**Your assignment:** Below are the records; repeat exactly their lines between the line holding "You are a computer-use" and the line holding "Task: Click the Renown", inclusive, skipping the pictures.

**Exercise materials:**
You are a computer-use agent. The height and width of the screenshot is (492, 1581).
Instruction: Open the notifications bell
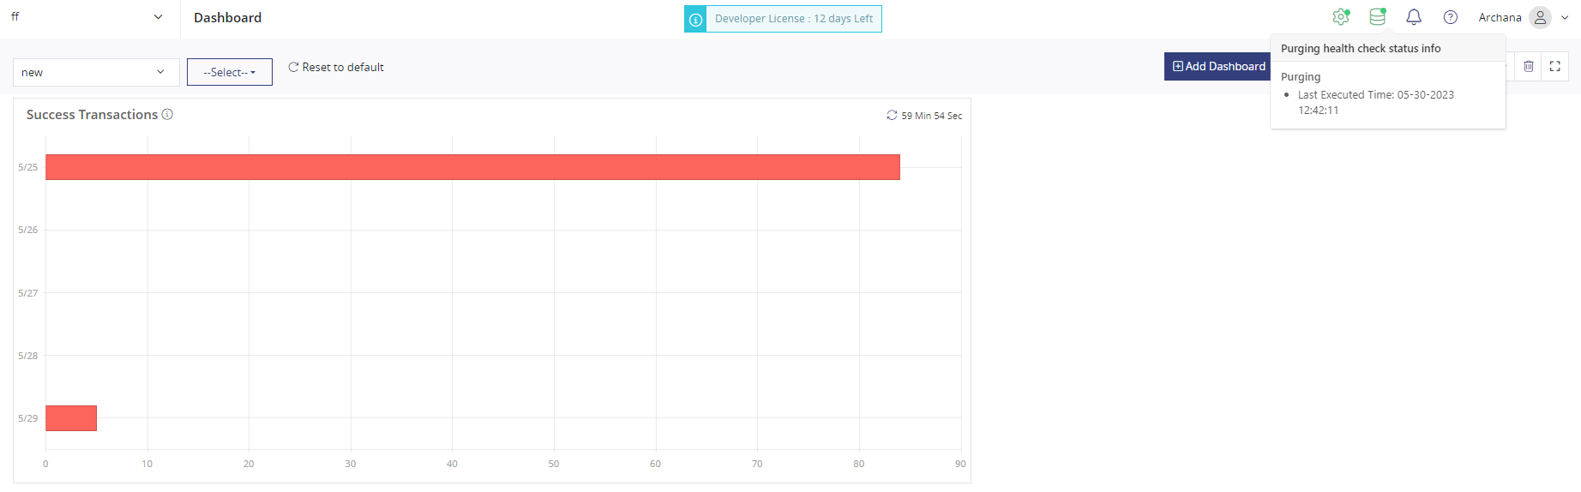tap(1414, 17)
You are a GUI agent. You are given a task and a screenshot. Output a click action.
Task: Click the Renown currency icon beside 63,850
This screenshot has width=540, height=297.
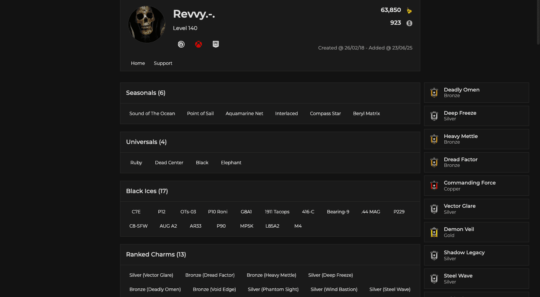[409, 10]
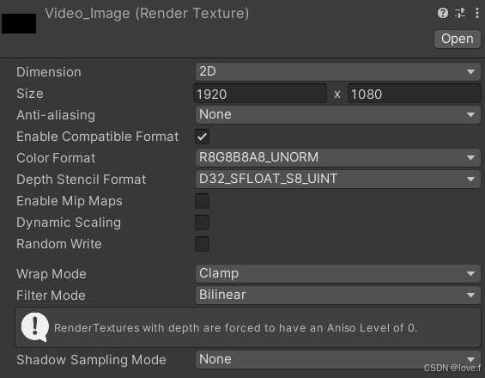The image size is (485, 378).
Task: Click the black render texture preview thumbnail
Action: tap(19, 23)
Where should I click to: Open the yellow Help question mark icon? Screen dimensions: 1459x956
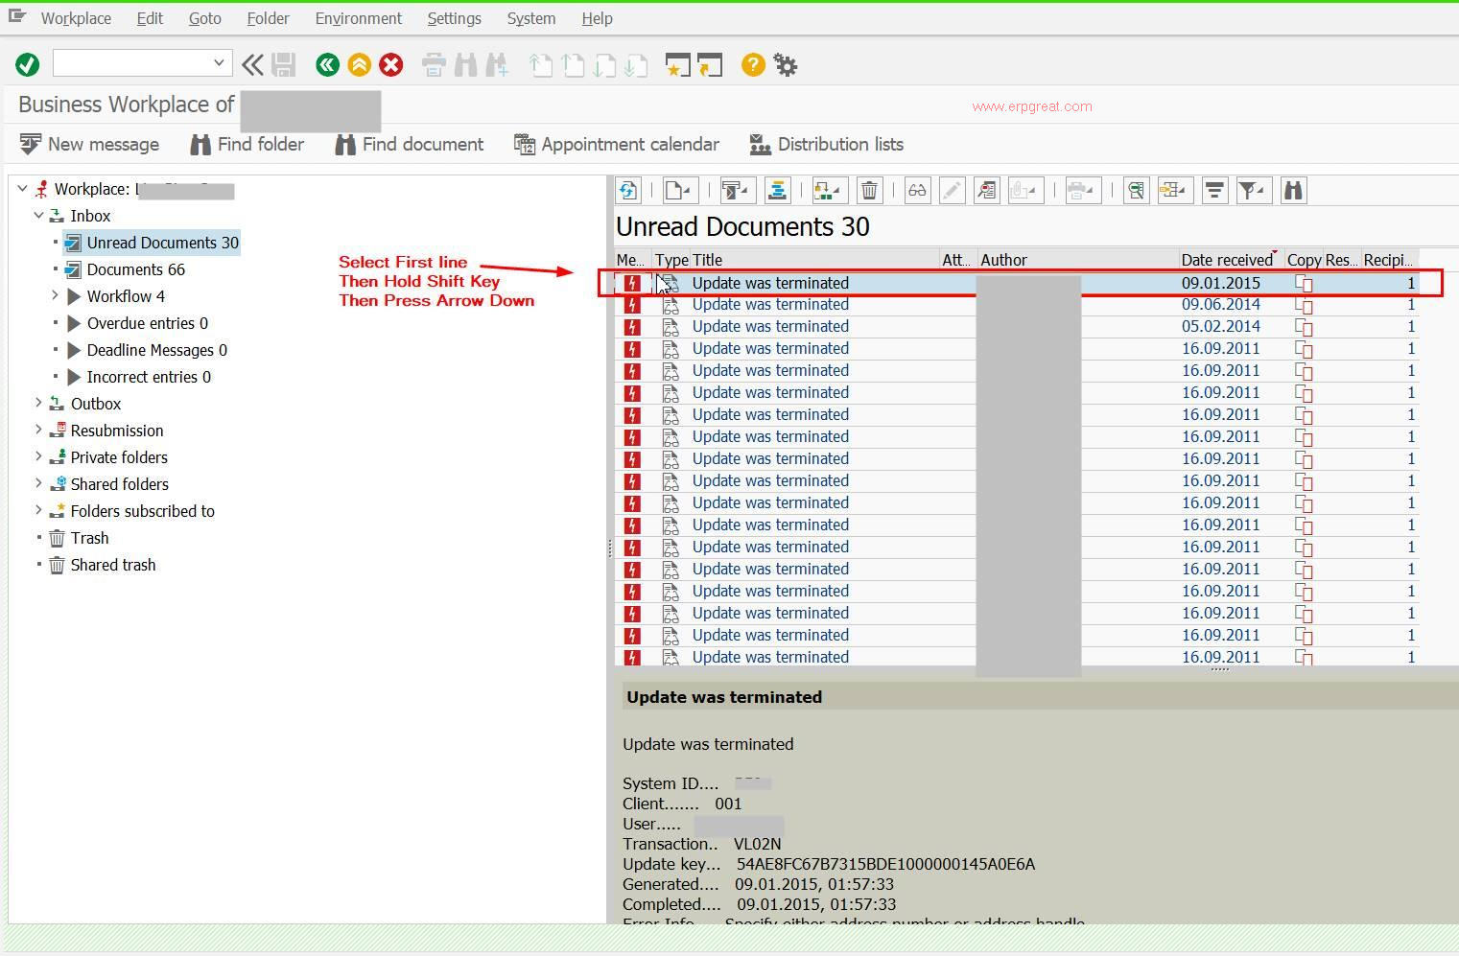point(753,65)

--

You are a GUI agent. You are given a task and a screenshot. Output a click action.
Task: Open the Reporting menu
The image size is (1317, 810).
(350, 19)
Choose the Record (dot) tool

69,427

**Completed exercise:**
You are a computer-use agent. The height and width of the screenshot is (492, 1581).
Instruction: Open the notifications bell
tap(1414, 17)
You are a GUI agent. You are given a task and a screenshot. Output a click action.
Task: Click the Renown currency icon beside 63,850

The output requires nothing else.